Congress made several key changes to the Administration’s proposal before enacting it – they removed its connection to Medicare and they increased the tax to 3.8 percent – but the exclusion on income of active business owners remained, as our Advisory Board Chair testified back in 2012:

This net investment income tax is generally imposed on interest, dividends, annuities, royalties, rents and gains, with one very important exception. Congress recognized that this new imposition should not apply to income derived by owners directly involved in active businesses. Therefore, Congress excluded from the tax base all income derived from a trade or business unless the income was reported by a person who did not “materially participate” under the passive activity rules or the trade or business consisted of trading in financial instruments or commodities.

So exempting the business income of active owners from the “investment” tax was part of the plan from the beginning and is no way a “loophole.”

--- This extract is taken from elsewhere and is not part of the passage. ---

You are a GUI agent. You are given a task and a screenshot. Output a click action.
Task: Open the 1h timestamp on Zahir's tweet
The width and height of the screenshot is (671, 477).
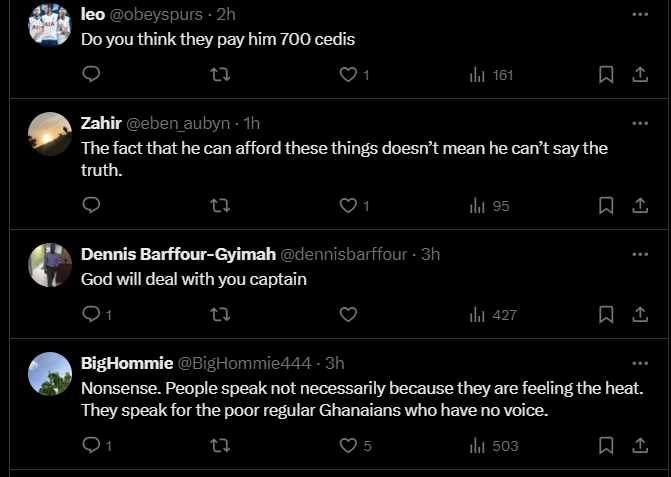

And what about “benefit”?  Why does Mr. Wessel suggest that business owners who were never subject to a tax, and not supposed to be subject to a tax, derive some benefit from not being subject to the tax?  That label assumes that Congress intended to tax the business income of active shareholders.  They didn’t, so it’s not appropriate to call it a benefit.

Finally, Mr. Wessel massively redefines “small business.”  Any attempt to define “small” is by necessity going to be arbitrary and doomed to fail, but even the Small Business Administration (SBA) puts the threshold at 500 or fewer employees.  With around 400 employees, McGregor Metalworking (the manufacturer whose effective tax rate has jumped under Obama’s policies) is considered to be a small business by the SBA.  Mr. Wessel, on the other hand, would exclude any business that has just enough profits so that, when combined with all the other income earned by the owner’s household, it exceeds $200,000.

That’s the opposition in a nutshell.  They support small business, as long as that small business creates few if any jobs and doesn’t make much money.

The Administration’s budget and its various anti-growth proposals are going nowhere this year, but as S-Corp readers understand, no bad idea ever dies in Washington.  The false notion of a NIIT “Loophole” has been conceived and it will live long after the Obama Administration closes its doors.